Civilization
The Legal Logic Behind U.S. Operations Against Narco-Terrorist Networks
Narco-terrorist actors present a serious problem, and the military has an ethical problem as the appropriateness of its response.
The Debate America is Having Right Now
Americans are watching a difficult story unfold.
Since early September 2025, the United States has conducted a series of airstrikes against vessels in the Caribbean and Eastern Pacific, in what the administration has named Operation Southern Spear, a maritime campaign positioned as a mission to disrupt narco-terrorist actors on 22 vessels, with more than 80 people killed.

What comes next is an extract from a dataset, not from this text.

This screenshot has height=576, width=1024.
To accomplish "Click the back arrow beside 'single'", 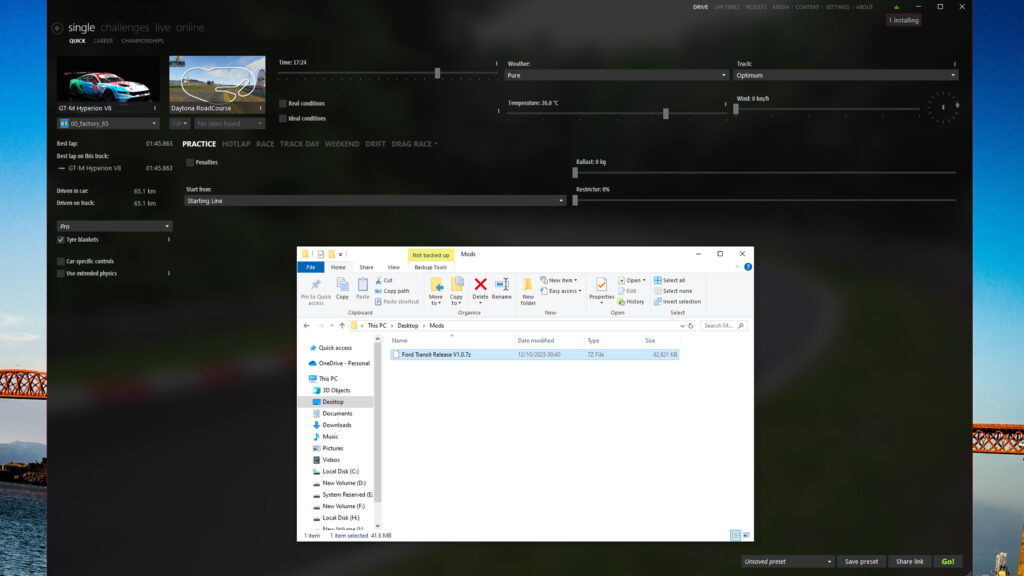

A 2 September 2025, strike on a Venezuelan-linked boat has become a flashpoint. According to media accounts, an initial strike destroyed the vessel and killed most aboard; a second strike allegedly targeted two survivors in the water. Some reports attribute the follow-on strike to a “leave no survivors” directive, while the Pentagon now states that the decision for the second engagement was made by the operational commander, Admiral Frank Bradley, in his role as head of the Southern Spear task force.
In academic forums, a Former JAGs Working Group has warned that if allegations of an order to “kill everybody” are accurate, both the issuance and execution of such an order would be unlawful under the law of armed conflict (LOAC). At the same time, the Department of War has defended the campaign as targeting designated terror organizations and has emphasized that U.S. Special Operations Command (SOCOM) “called for” the controversial second strike but did so within a framework vetted by “the best military and civilian lawyers up and down the chain of command.”
Legal scholars can’t decide on how to fight narco-terrorist actors
Legal scholars are sharply divided. A growing collection of essays at Just Security and related fora argues that the operation “stretches the applicable international law rules and their interpretation beyond recognition” and warns foreign partners that providing intelligence may risk complicity in unlawful killings. Public perception is understandably split. Some see a hard-edged but necessary response to lethal drug flows. Others fear extrajudicial killings at sea.
This article does not attempt to adjudicate the facts of any specific strike. I cannot, and I will not. Instead, I write as an active-duty Judge Advocate who has advised real-world strike cells to explain how U.S. targeting doctrine works, how LOAC frames decision-making, and why Americans can still have confidence in the professionalism of their service members even as investigations and debate continue.
Before we can discuss LOAC, however, we must acknowledge a foundational issue being debated in the legal, public, and academic communities: the United States is not confronting small-scale smugglers. It is confronting highly organized, transnational narco-terrorist networks whose operations—including maritime fentanyl trafficking—predictably kill mass numbers of Americans each year. Whether one agrees or disagrees, this raises a serious and evolving legal question: when an organized armed group routinely inflicts strategic-level lethal effects on a state’s population, does the conflict approach, or cross into, a non-international armed conflict (NIAC)? This is necessary context for evaluating the legality of current U.S. operations against designated narco-terrorist actors.
Why the United States Can Reasonably View This Conflict as a Non-International Armed Conflict
What framework governs U.S. use of force against these groups? I emphasize at the outset: I do not know the classified intelligence or the internal legal characterizations used by the Department of Defense (DoD). We know that certain cartels have been designated as foreign Terrorist Organizations (FTO). An FTO designation triggers criminal statutes, sanctions, and national security authorities. It reflects a determination that these groups are not mere criminal gangs, but organized, violent actors that directly threaten U.S. national security.
Under international law, however, labels are not dispositive. An FTO designation alone does not create a NIAC or convert every member into a lawful target. Recognition of armed conflict still depends on factual criteria: organization, intensity, and protracted armed violence.
But some critics portray the situation as an all-or-nothing dichotomy: either these actors are pure criminals subject only to law-enforcement paradigms, or they are fully-fledged parties to armed conflict subject to status-based targeting.
It is true that the classical textbook view of a NIAC centered on civil wars and insurgencies. But international law evolves. Just as the world adapted its understanding of what constitutes an “armed attack” or “hostile act” in cyberspace, it must now confront the reality of transnational criminal-terrorist hybrids capable of inflicting strategic-level harm on states.
Under the Tadic test, a NIAC exists when an organized armed group engages in sustained, protracted armed violence against a state. The critical question is whether the facts—not historical templates—support that classification.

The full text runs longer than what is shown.